Boyes Turner’s mesothelioma and asbestos claims solicitors were instructed by Ann* following the sad death of her husband, Edward*, from mesothelioma, an asbestos-related cancer. Edward had been diagnosed with mesothelioma after a CT scan and had died just two months later.
As we were instructed after Edward’s death, we were not able to take a statement from him setting out his employment history. However, Ann was able to tell us that her husband had been exposed to asbestos dust while working for J T Meredith & Co Limited, a heating engineering company based in Lewisham, from 1965 to 1968. His work had involved stripping asbestos from boilers and pipework and, in their conversations following his diagnosis, Edward had told Ann that his work at J T Meredith & Co must have been the cause of his disease.
Ann remembered the names of some of the people that Edward used to work with. We made further investigations and were able to track down one of his former colleagues. He kindly offered to assist and we took a statement from him which detailed the work that he and Edward did together when they were at J T Meredith & Co. He advised that they used to rip out old pipework and boilers and then installed new ones. Before they could rip out the old boilers and pipework they had to remove the asbestos lagging. They did this by hacking it off with hammers and chisels, which generated thick clouds of asbestos dust.
When they were installing the new pipework, laggers worked alongside them. They tipped bags of asbestos powder into big tubs, which caused dust to rise and fill the air with clouds. They then mixed it up with water and applied it to the new pipework. The boiler rooms were often underground with no windows and no ventilation. They were not provided with masks and were not warned of the dangers of asbestos.

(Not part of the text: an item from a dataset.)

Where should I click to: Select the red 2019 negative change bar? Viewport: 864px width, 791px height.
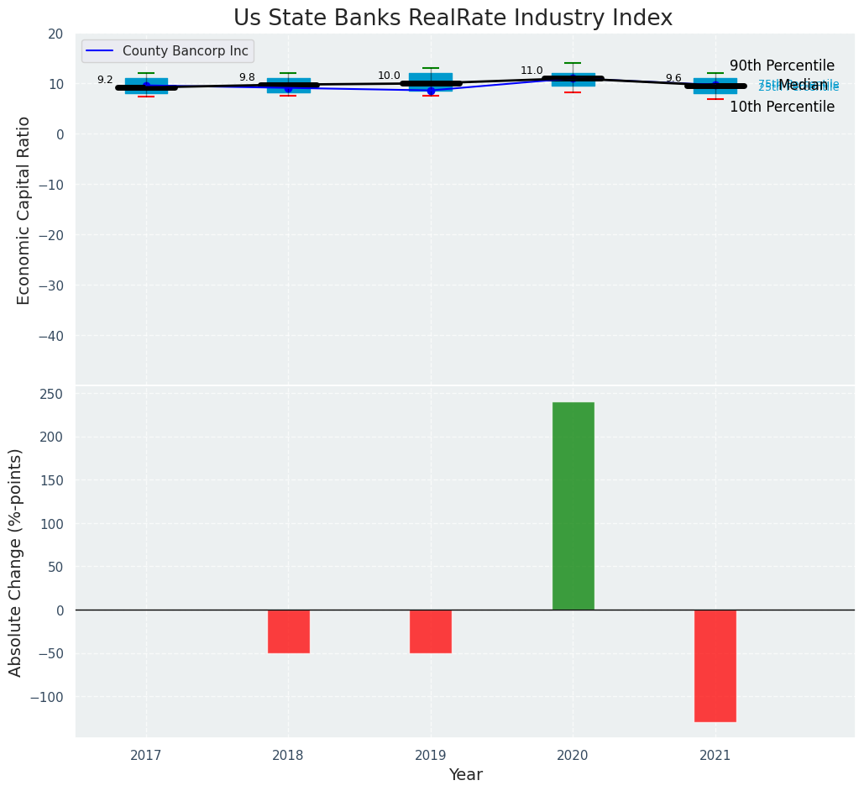(431, 631)
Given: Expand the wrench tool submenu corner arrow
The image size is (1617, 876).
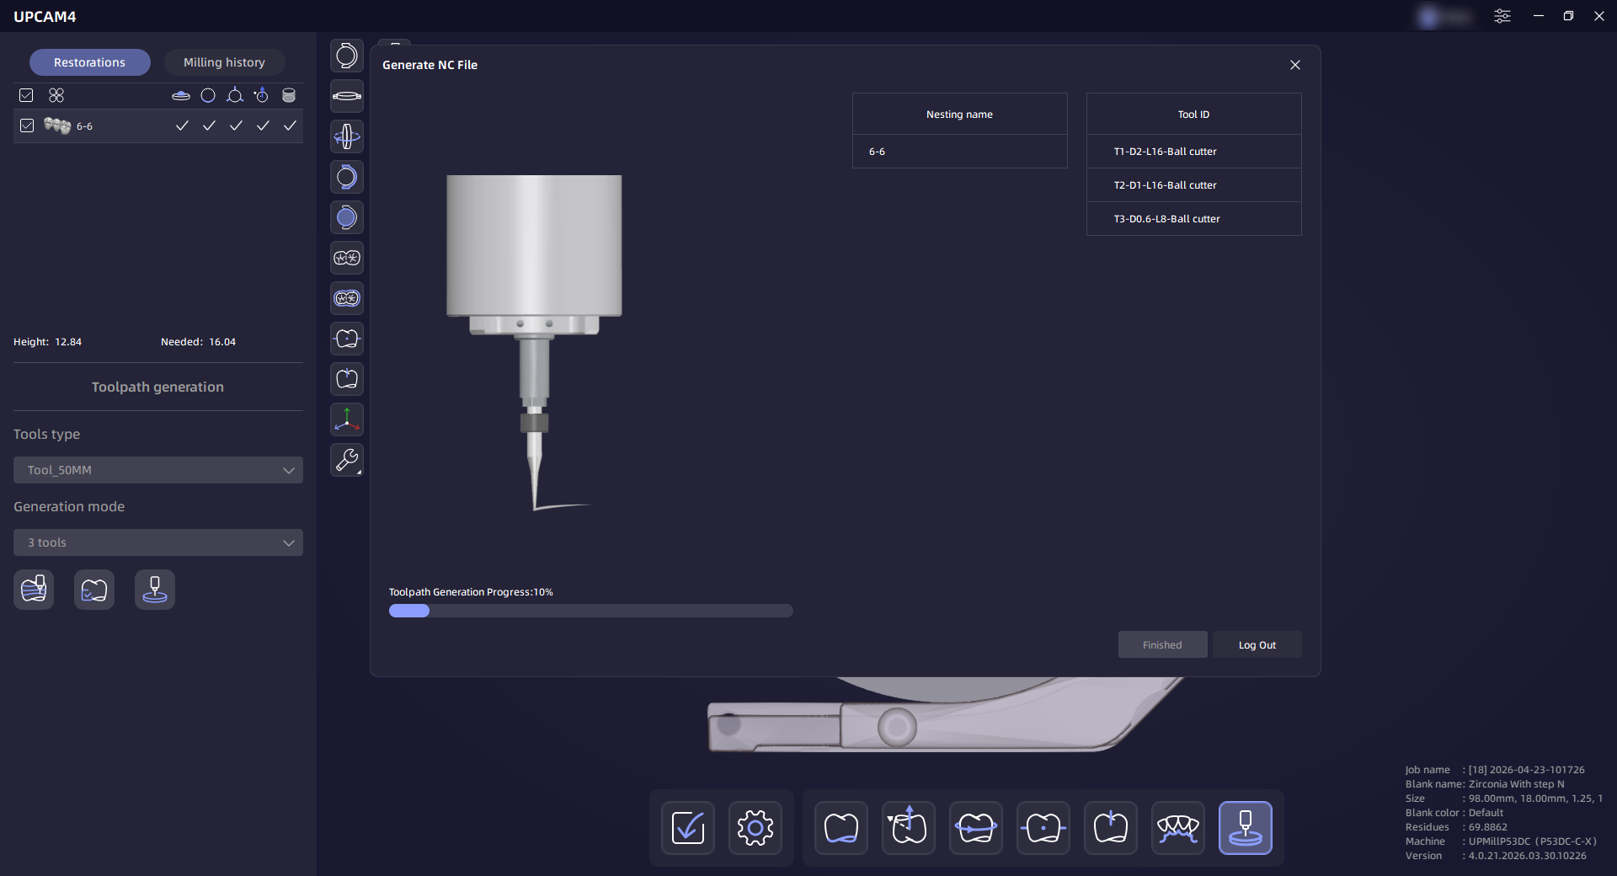Looking at the screenshot, I should point(360,473).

We investigated J T Meredith & Co and ascertained that they had long since been dissolved. We were unable to trace any employers’ liability insurance that they may have had whilst Edward worked there. This is a common problem in asbestos injury cases such as this, where the asbestos exposure took place in the 1960s or before. Employers’ liability insurance was not mandatory until 1972. Even if there was insurance in place, there was no central database of insurance policies at that time, which means that it is not always possible to trace the relevant insurance company.
As we could not pursue the employer as the defendant, we made an application under the Diffuse Mesothelioma Payment Scheme which was set up to compensate victims of mesothelioma who were negligently exposed to asbestos by uninsured employers.
Our application was successful and Ann was awarded compensation by the administrators of the scheme.
Whilst no amount of money could adequately compensate Ann for her husband’s untimely death, we were very pleased that we could assist Ann at this difficult time.